**The data**.
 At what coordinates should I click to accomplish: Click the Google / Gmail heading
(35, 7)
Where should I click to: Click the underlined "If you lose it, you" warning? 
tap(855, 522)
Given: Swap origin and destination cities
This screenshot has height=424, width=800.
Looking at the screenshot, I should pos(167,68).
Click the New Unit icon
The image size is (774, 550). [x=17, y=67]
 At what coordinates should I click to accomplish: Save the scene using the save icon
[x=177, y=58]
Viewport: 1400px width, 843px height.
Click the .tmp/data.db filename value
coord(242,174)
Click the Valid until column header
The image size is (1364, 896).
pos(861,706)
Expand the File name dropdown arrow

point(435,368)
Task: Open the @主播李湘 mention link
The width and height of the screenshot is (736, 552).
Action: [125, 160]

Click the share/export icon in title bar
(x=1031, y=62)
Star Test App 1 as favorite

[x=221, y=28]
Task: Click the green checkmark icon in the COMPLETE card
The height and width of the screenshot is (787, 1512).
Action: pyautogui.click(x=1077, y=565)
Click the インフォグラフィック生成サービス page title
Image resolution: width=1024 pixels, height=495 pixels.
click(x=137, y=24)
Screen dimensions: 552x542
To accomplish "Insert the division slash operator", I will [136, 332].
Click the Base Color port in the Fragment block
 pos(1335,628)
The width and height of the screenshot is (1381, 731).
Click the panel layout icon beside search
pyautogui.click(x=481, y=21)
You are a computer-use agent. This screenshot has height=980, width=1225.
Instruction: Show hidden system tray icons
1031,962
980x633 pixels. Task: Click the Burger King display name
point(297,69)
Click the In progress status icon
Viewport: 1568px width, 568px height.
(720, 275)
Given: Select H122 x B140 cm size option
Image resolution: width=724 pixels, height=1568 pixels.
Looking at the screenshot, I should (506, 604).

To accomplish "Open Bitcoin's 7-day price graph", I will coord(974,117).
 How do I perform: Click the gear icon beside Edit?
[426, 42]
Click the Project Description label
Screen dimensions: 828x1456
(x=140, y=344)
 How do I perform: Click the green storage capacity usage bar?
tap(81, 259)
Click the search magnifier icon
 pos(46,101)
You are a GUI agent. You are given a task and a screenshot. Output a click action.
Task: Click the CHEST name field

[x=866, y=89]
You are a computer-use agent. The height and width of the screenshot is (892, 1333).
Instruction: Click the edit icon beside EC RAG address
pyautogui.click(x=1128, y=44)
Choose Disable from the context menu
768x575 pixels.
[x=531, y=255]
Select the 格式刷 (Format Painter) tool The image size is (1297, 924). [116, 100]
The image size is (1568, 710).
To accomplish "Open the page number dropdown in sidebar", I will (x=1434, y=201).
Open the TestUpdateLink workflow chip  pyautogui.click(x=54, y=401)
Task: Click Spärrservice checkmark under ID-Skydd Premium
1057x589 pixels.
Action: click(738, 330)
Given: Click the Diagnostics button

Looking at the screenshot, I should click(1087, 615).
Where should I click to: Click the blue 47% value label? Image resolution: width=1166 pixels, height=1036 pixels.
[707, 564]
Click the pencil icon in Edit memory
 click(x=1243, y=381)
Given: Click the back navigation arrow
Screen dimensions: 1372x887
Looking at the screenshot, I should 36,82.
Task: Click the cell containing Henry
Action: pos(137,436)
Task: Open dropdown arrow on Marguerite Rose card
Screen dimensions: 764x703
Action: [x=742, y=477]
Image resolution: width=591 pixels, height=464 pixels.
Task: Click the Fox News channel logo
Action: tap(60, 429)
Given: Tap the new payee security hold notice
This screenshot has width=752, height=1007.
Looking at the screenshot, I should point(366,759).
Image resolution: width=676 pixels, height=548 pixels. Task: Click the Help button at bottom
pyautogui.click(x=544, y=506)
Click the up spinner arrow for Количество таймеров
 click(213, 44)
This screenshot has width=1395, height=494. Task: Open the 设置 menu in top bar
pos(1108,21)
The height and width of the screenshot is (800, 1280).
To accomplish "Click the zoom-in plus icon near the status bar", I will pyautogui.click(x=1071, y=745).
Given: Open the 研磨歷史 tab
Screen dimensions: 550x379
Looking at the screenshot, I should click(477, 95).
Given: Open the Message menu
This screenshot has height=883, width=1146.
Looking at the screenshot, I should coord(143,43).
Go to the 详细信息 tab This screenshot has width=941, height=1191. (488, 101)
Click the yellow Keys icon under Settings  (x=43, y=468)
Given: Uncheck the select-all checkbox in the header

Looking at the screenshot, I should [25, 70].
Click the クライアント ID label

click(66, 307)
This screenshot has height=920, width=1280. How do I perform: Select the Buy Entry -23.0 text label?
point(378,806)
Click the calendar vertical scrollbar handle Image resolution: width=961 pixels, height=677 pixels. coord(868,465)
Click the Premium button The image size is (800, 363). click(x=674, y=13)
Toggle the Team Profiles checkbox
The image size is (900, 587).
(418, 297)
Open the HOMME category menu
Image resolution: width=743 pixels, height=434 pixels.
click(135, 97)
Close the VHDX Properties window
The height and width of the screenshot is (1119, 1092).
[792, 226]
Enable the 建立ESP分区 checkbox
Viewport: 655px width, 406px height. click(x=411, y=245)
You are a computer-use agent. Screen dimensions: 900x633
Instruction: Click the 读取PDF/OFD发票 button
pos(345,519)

**Task objective**.
Every line above that has the string "card" needs to be copied.

**Answer**.
Task: Click the green checkmark icon in the COMPLETE card
Task: Open dropdown arrow on Marguerite Rose card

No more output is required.